8 de mayo de 2015

"...que os améis unos a otros como yo os he amado".

VI DOMINGO  PASCUA -B-  Hch 10,25-26.34-35.44-48/1 Jn 4,7-10/ Jn 15,9-17

 

El evangelista Juan pone en boca de Jesús un largo discurso de despedida en el que se recogen, con una intensidad especial, algunos rasgos fundamentales que han de recordar sus discípulos a lo largo de los tiempos para ser fieles a su persona y a su proyecto. También en nuestros días.

 

«Permaneced en mi amor». Es lo primero. No se trata solo de vivir en una religión, sino de vivir en el amor con que nos ama Jesús, el amor que recibe del Padre. Ser cristiano no es en primer lugar un asunto doctrinal, sino una cuestión de amor. A lo largo de los siglos, los discípulos conocerán incertidumbres, conflictos y dificultades de todo orden. Lo importante será siempre no desviarse del amor. Permanecer en el amor de Jesús no es algo teórico ni vacío de contenido. Consiste en «guardar sus mandamientos», que él mismo resume enseguida en el mandato del amor fraterno: «Este es mi mandamiento; que os améis unos a otros como yo os he amado». El cristiano encuentra en su religión muchos mandamientos. Su origen, su naturaleza y su importancia son diversos y desiguales. Con el paso del tiempo, las normas se multiplican. Solo del mandato del amor dice Jesús: «Este mandato es el mío». En cualquier época y situación, lo decisivo para el cristianismo es no salirse del amor fraterno.

 

Jesús no presenta este mandato del amor como una ley que ha de regir nuestra vida haciéndola más dura y pesada, sino como una fuente de alegría: «Os hablo de esto para que mi alegría esté en vosotros y vuestra alegría llegue a plenitud». Cuando entre nosotros falta verdadero amor, se crea un vacío que nada ni nadie puede llenar de alegría.
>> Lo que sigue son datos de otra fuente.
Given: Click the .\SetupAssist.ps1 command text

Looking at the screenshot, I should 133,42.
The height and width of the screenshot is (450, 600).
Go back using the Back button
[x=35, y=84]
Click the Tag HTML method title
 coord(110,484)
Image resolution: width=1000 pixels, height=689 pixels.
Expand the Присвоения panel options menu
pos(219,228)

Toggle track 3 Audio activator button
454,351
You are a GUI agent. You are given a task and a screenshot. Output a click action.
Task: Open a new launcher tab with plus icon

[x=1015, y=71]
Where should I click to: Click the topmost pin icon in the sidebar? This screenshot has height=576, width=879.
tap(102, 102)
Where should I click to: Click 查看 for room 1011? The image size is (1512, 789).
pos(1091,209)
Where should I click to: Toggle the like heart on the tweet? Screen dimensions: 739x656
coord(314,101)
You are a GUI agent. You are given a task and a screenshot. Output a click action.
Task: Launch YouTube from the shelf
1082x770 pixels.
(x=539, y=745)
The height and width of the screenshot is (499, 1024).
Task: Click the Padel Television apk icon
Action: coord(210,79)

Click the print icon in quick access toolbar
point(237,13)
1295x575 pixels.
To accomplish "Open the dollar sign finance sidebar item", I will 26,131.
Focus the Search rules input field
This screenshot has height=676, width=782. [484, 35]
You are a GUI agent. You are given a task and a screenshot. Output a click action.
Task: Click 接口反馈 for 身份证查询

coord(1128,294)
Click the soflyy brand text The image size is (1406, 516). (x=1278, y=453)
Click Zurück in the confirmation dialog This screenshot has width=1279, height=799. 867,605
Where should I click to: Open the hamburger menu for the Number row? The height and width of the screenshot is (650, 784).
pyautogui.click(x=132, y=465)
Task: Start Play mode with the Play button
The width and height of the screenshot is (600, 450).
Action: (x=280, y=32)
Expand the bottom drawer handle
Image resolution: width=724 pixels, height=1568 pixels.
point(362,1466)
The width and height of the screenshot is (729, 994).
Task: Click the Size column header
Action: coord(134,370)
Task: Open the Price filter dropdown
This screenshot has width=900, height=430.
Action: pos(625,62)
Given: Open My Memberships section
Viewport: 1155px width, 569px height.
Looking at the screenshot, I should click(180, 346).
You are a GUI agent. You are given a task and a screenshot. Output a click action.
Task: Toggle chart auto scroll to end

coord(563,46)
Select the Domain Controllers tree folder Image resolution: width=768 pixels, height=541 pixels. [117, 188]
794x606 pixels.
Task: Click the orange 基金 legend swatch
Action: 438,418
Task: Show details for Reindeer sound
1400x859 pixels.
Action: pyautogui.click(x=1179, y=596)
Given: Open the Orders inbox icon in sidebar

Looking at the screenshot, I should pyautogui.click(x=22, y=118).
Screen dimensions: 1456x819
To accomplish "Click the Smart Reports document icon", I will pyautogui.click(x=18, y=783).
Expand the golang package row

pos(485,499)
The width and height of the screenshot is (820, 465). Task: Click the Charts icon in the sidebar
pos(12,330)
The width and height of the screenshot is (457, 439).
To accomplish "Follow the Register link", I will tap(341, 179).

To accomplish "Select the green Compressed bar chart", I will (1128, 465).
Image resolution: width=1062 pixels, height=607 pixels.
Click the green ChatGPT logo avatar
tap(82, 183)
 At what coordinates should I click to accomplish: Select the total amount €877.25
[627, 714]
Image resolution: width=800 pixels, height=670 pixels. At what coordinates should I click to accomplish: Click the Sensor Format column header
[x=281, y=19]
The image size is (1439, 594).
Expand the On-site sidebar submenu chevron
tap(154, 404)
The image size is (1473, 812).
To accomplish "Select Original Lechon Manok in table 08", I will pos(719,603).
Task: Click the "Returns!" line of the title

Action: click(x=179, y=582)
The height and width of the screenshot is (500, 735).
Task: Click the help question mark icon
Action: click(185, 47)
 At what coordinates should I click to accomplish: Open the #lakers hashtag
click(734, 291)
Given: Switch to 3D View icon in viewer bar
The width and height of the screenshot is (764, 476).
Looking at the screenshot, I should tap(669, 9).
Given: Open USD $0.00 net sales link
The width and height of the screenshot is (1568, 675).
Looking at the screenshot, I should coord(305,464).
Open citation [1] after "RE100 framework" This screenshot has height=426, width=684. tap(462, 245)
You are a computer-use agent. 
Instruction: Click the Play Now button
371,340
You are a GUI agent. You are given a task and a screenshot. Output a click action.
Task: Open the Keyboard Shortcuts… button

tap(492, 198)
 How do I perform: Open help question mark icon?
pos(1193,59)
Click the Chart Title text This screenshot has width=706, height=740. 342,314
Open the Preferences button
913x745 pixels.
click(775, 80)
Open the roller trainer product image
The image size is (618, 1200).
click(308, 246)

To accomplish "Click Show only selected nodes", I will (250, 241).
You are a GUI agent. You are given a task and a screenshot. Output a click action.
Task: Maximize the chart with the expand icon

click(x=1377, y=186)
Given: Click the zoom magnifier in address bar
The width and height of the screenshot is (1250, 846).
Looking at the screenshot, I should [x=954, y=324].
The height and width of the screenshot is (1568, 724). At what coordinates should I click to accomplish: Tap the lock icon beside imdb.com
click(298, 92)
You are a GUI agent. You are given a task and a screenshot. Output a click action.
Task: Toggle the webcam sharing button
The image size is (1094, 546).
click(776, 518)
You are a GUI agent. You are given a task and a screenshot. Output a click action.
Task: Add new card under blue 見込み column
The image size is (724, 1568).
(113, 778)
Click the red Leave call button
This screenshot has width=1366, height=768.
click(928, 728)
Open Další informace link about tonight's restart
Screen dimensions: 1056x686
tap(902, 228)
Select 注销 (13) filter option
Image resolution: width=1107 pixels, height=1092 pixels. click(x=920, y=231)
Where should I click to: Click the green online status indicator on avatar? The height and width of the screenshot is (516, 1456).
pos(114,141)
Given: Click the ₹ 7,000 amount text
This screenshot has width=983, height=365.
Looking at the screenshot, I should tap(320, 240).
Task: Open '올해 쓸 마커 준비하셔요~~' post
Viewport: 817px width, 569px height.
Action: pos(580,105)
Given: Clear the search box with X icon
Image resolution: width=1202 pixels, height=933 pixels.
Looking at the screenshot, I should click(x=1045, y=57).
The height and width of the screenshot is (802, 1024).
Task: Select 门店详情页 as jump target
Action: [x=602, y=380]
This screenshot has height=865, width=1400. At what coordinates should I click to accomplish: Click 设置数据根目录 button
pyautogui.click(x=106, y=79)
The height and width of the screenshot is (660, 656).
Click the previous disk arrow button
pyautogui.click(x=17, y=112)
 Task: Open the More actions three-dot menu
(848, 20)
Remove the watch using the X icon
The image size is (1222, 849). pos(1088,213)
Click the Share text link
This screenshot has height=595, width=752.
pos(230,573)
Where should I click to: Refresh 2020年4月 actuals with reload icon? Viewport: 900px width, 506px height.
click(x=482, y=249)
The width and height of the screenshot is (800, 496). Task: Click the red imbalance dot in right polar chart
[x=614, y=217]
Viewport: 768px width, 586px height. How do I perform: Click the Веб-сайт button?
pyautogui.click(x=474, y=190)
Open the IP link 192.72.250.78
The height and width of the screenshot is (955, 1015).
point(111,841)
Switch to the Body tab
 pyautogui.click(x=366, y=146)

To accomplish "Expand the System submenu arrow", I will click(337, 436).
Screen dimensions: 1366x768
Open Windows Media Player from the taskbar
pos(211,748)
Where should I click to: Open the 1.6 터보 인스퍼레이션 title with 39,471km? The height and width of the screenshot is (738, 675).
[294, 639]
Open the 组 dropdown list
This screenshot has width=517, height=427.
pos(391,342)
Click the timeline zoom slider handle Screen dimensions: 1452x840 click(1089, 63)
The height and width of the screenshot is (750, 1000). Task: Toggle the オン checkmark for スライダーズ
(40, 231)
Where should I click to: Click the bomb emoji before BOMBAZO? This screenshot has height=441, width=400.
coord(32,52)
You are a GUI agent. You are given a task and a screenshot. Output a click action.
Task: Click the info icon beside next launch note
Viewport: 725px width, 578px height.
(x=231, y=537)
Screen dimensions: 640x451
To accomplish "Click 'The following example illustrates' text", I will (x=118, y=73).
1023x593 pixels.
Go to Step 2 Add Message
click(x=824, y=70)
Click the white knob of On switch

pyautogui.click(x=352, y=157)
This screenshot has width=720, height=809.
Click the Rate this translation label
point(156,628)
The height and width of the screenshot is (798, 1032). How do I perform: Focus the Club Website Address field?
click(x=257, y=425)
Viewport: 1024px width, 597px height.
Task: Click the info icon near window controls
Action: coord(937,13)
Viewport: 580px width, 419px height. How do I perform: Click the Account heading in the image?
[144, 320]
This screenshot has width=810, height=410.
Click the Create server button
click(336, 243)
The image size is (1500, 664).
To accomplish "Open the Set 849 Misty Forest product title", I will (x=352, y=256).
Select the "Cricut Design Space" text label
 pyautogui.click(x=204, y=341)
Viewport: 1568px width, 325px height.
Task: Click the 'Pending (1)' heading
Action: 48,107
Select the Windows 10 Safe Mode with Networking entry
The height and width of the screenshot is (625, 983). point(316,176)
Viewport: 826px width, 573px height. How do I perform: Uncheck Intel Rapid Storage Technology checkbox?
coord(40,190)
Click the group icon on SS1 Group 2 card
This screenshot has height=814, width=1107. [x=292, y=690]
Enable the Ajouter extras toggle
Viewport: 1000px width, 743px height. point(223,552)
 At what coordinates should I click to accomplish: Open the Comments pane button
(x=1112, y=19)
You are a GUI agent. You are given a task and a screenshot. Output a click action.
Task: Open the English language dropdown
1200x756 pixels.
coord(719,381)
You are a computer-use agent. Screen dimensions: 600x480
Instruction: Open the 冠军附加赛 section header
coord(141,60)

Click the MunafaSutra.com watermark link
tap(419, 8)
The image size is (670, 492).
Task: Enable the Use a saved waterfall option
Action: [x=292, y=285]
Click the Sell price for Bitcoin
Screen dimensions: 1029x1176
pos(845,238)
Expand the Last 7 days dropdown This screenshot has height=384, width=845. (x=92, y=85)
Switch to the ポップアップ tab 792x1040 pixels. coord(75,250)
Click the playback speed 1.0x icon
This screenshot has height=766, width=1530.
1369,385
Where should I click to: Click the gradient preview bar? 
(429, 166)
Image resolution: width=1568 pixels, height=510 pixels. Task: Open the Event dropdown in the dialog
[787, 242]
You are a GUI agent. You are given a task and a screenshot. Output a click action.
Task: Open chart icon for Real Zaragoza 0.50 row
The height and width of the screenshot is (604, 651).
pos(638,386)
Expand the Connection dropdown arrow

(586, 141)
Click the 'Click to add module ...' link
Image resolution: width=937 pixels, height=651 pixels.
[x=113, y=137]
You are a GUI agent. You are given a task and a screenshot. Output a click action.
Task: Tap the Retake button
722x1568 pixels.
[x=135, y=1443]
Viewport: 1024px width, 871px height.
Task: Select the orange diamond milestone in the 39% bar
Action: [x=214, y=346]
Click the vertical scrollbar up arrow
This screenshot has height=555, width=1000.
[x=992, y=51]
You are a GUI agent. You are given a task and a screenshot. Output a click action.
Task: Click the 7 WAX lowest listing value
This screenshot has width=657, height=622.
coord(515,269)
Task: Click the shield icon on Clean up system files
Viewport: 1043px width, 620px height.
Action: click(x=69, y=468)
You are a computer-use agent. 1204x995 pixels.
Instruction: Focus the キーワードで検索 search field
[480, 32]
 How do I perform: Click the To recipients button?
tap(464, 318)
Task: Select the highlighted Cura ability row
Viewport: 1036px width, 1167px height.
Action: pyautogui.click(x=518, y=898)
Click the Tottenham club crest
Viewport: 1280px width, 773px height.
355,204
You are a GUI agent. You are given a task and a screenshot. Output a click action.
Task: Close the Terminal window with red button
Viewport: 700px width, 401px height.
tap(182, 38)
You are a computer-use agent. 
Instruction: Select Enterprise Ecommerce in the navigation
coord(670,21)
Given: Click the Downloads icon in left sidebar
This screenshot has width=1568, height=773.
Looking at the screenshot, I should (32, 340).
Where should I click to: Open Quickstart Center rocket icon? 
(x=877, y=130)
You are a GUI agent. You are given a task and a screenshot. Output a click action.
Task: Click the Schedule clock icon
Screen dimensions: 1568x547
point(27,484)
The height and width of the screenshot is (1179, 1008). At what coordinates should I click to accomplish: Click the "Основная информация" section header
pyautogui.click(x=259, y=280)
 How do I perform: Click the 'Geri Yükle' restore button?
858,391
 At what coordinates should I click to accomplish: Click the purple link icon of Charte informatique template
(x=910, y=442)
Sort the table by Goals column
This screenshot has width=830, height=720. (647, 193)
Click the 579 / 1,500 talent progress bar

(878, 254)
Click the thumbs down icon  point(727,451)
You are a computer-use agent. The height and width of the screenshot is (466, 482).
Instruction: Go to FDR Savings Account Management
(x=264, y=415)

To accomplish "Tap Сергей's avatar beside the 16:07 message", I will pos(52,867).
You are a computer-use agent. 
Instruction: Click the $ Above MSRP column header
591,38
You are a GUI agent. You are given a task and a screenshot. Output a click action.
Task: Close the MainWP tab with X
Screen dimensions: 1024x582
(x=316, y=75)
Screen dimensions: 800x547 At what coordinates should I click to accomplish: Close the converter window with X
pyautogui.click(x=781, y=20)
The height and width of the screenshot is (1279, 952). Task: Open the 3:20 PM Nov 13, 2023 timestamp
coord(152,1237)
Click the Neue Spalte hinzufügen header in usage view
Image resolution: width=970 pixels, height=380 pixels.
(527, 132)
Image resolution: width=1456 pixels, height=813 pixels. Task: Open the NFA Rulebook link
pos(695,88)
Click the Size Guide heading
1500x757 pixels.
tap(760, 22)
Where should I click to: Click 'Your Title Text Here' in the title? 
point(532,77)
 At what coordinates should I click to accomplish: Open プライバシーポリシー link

Sin amor no es posible dar pasos hacia un cristianismo más abierto, cordial, alegre, sencillo y amable donde podamos vivir como «amigos» de Jesús, según la expresión evangélica. No sabremos cómo generar alegría. Aún sin quererlo, seguiremos cultivando un cristianismo triste, lleno de quejas, resentimientos, lamentos y desazón.

 

Vivimos en un mundo fragmentado, roto por nuestras violentas distinciones. Tales rupturas ocurren en todos los ámbitos que frecuentamos: el político, el religioso y eclesial, el familiar… Las guerras, las  marginaciones, los desencuentros culturales, el difícil diálogo interreligioso, la salvaje exclusión de los emigrantes, son muestras de nuestras severas distinciones. Hasta el mundo lo hemos dividido desde hace mucho tiempo en tres mundos. Dios no tiene acepción de personas pero se desvive por quienes padecen cualquier tipo de marginación: los pobres, los excluidos, las personas sin rostro, las gentes que viven a la orilla de casi todo. Dios “nos primerea”, dice el papa Francisco. Podemos ser portadores de alegría solo  si experimentamos la alegría de ser consolados por él, de ser amados por él”. Es Cristo quien nos ha llamado a seguirle y esto significa cumplir continuamente un éxodo de nosotros mismos para centrar nuestra existencia en Cristo y en el evangelio, despojándonos de nuestros proyectos…. “No soy yo, es Cristo quien vive en mí” (Gal 2, 20). Del corazón de Dios al corazón de los hombres.

 

Estos días se está recordando la caída del nazismo y el fin de la II Guerra Mundial. Me recuerda este hecho las palabras de  Victor Frank, prisionero en Aschwitz: “Por primera vez en mi vida comprendí la verdad vertida en las canciones de tantos poetas y proclamada en la sabiduría definitiva de tantos pensadores. La verdad de que el amor es la meta última y más alta a que puede aspirar un hombre. Fue entonces cuando aprehendí el significado del mayor de los secretos que la poesía, el pensamiento y el credo humano intentan comunicar: la salvación del hombre está en el amor y a través del amor. Comprendí cómo el hombre, desposeído de todo en este mundo, todavía puede conocer la felicidad -aunque solo sea momentáneamente- si contempla al ser querido”.

 

Merece la pena vivir y permanecer en el amor. Ese es el secreto de la felicidad y del sentido de la vida, del por qué vivir y para qué luchar. Sabernos amados por El, como El es amado por el Padre. Y vivir en la felicidad que nos da esta certeza.  “La alegría es el primer efecto del amor” (santo Tomás). Que así sea con la Gracia de Dios.